- Work request:
An exact copy of every record is needed, with the pictures left out.

- Given entries:

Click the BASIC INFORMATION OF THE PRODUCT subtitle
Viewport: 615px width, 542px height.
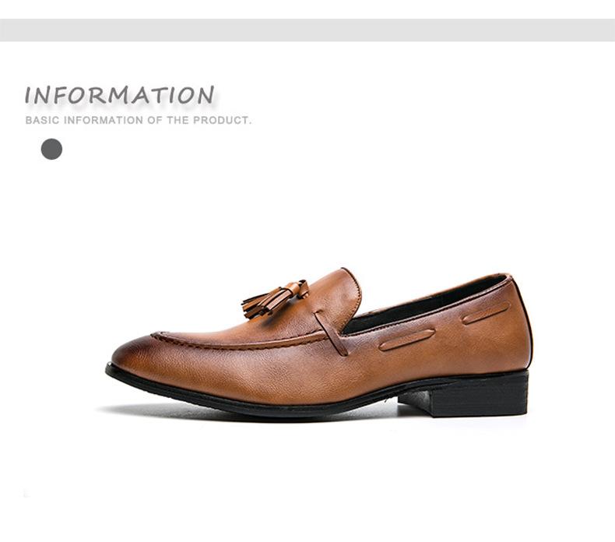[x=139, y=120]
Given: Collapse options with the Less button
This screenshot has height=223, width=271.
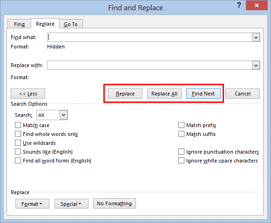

- Solution to the problem:
Click the BASIC INFORMATION OF THE PRODUCT subtitle
Viewport: 615px width, 542px height.
[x=139, y=120]
Given: Collapse options with the Less button
This screenshot has height=223, width=271.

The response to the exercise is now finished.